Halloween protection refers to a problem that appears in certain update operations and was found more than 30 years ago by researchers working on the System R project at the IBM Almaden Research Center. The System R team was testing a query optimizer when they ran a query to update the salary column on an Employee table. The query was supposed to give a 10 percent raise to every employee with a salary of less than $25,000, but to their surprise, no employee had a salary under $25,000 after the update query was completed. They noticed that the query optimizer had selected the salary index and had updated some records multiple times until they reached the $25,000 salary. Because the salary index was used to scan the records, when the salary column was updated, some records were moved within the index and were then scanned again later, and those records were updated more than once. The problem was called the Halloween problem because it was discovered on Halloween, probably in 1976 or 1977.
Update operations have a read section followed by an update section, and that is a crucial distinction to bear in mind at this stage. To avoid the Halloween problem, the read and update sections must be completely separated; the read section must be completed in its entirety before the write section is run. The following example shows you how SQL Server avoids the Halloween problem.
Run the following statement to create a new table:
SELECT * INTO dbo.Product FROM Production.Product
Run the following UPDATE statement, which produces the execution plan on Figure 1:
Figure 1 An update without Halloween protection
UPDATE dbo.Product SET ListPrice = ListPrice * 1.2
No Halloween protection is needed in this case because the statement updates the ListPrice column, which is not part of any index, so updating the data does not move any rows around.
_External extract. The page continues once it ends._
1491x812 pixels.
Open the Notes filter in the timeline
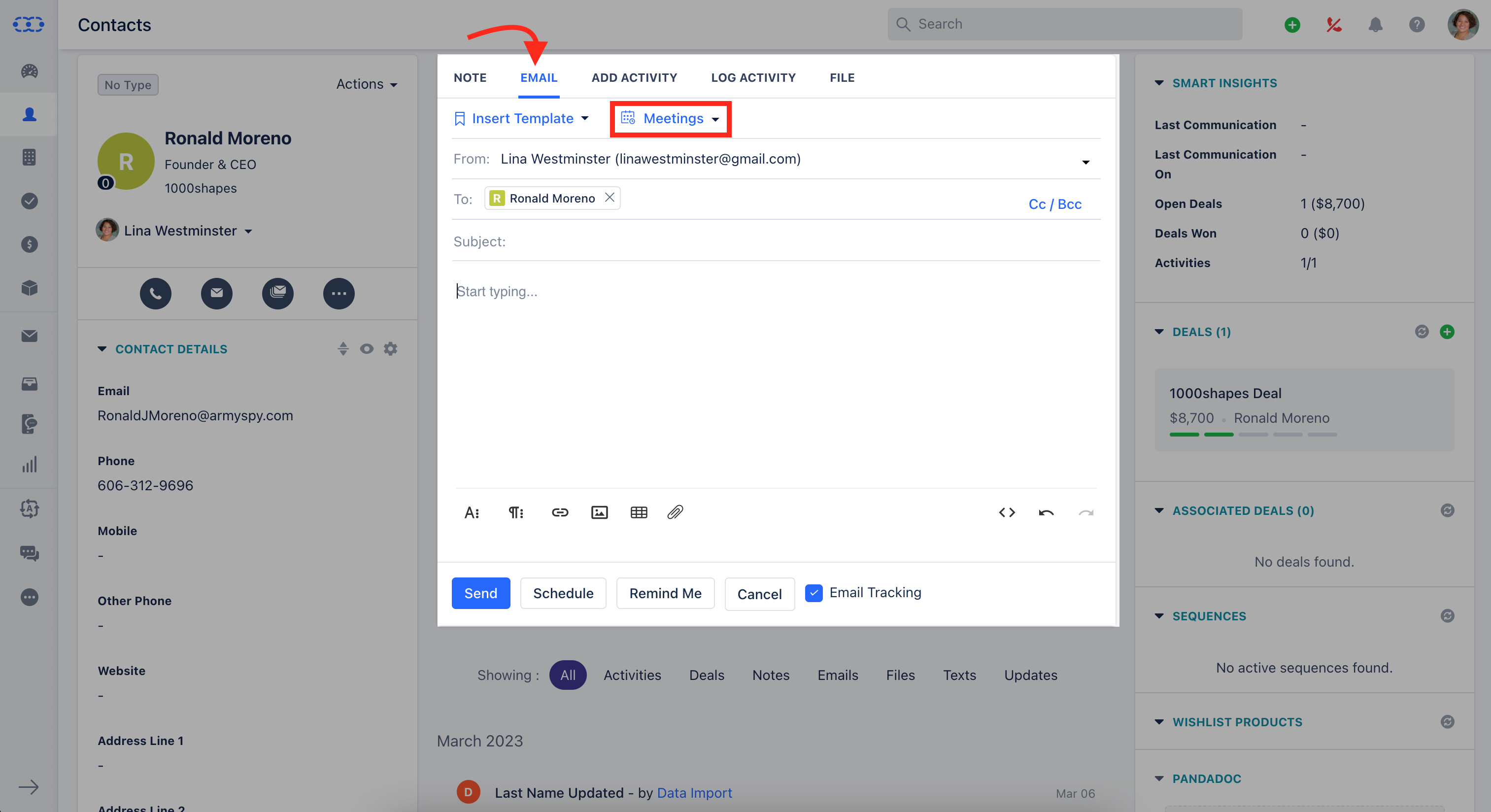(771, 674)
Now, to demonstrate the problem, let’s create a clustered index on the ListPrice column, like so:
CREATE CLUSTERED INDEX CIX_ListPrice ON dbo.Product(ListPrice)
Run the previous UPDATE statement again. The query will show a similar plan, but this time including a Table Spool operator, which is a blocking operator, separating the read section from the write section. A blocking operator has to read all of the relevant rows before producing any output rows to the next operator. In this example, the table spool separates the Clustered Index Scan from the Clustered Index Update, as shown in Figure 2.
Figure 2 An update with Halloween protection
The spool operator scans the original data and saves a copy of it in a hidden spool table in tempdb before it is updated. A Table Spool operator is generally used to avoid the Halloween problem because it is a cheap operator. However, if the plan already includes another operator that can be used, such as a Sort, then the Table Spool operator is not needed, and the Sort can perform the same blocking job instead.
Finally, drop the table you have just created.